Start Given data
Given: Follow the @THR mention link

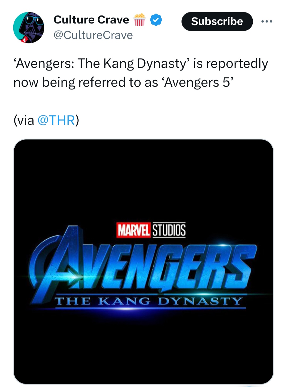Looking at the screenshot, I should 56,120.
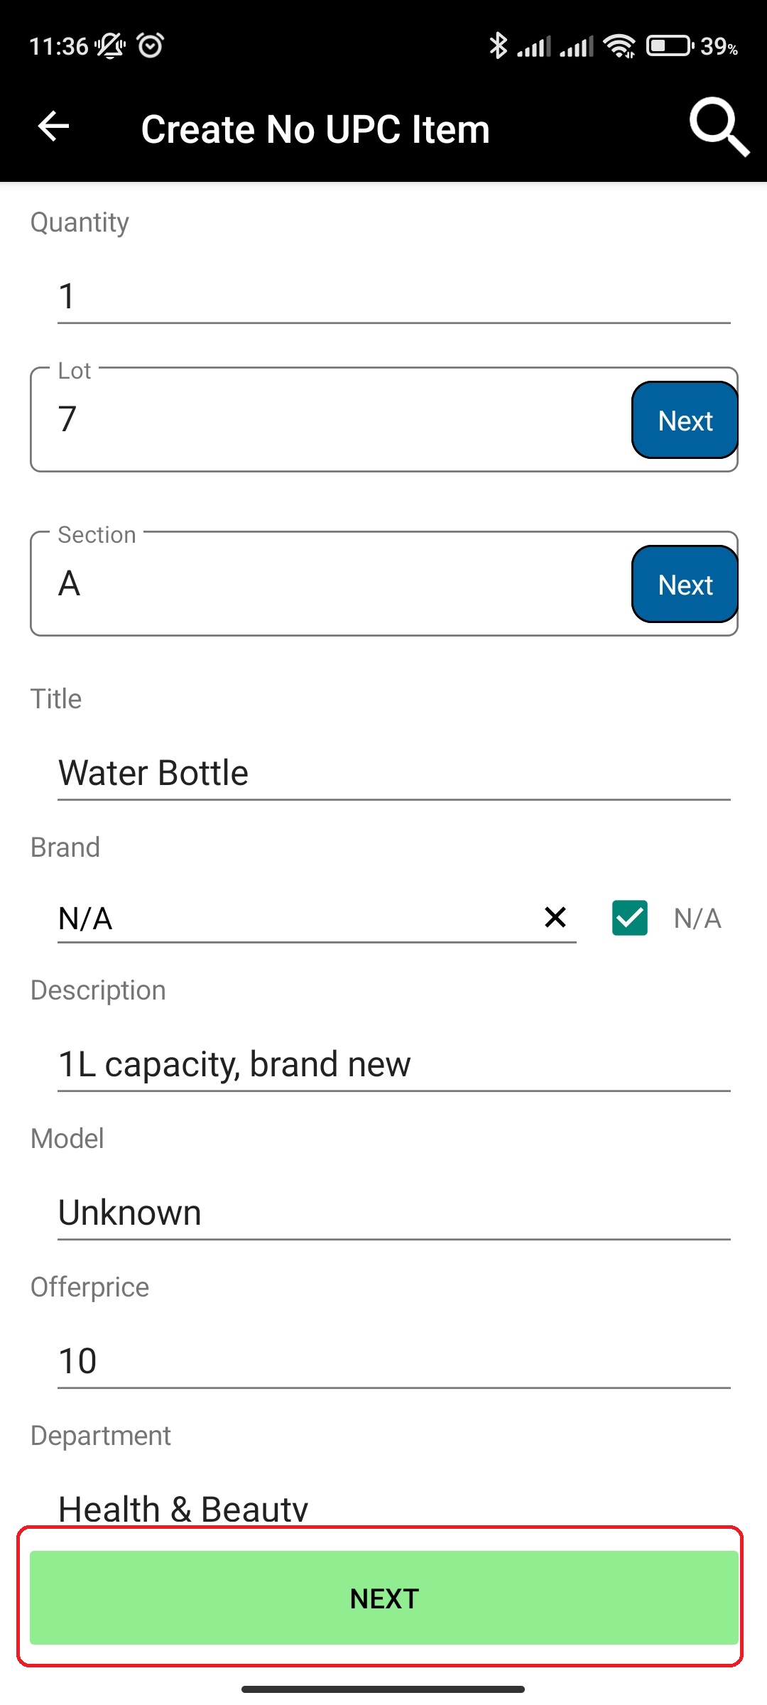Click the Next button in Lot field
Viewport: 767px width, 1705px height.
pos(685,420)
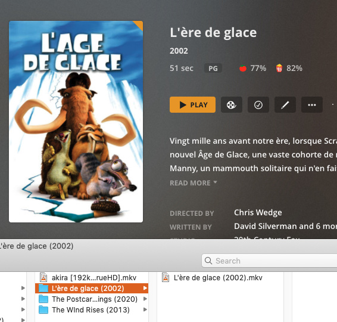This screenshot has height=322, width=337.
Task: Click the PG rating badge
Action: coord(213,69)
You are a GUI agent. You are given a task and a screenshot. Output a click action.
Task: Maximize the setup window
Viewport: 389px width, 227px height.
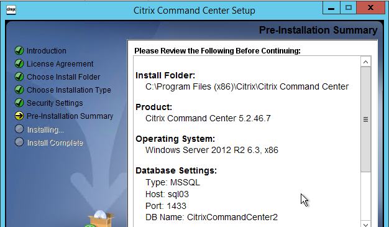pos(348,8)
End Given data
▶ **Problem requirements**:
Retype every line of the listing exactly as it is, leaving out the pictures.

▶ **Full output**:
Given: Follow the @THR mention link

Looking at the screenshot, I should 56,120.
Click the Next button in Lot field
Viewport: 767px width, 1705px height.
pos(685,420)
This screenshot has height=322, width=337.
Task: Click the PG rating badge
Action: coord(213,69)
You are a GUI agent. You are given a task and a screenshot. Output a click action.
Task: Maximize the setup window
Viewport: 389px width, 227px height.
pos(348,8)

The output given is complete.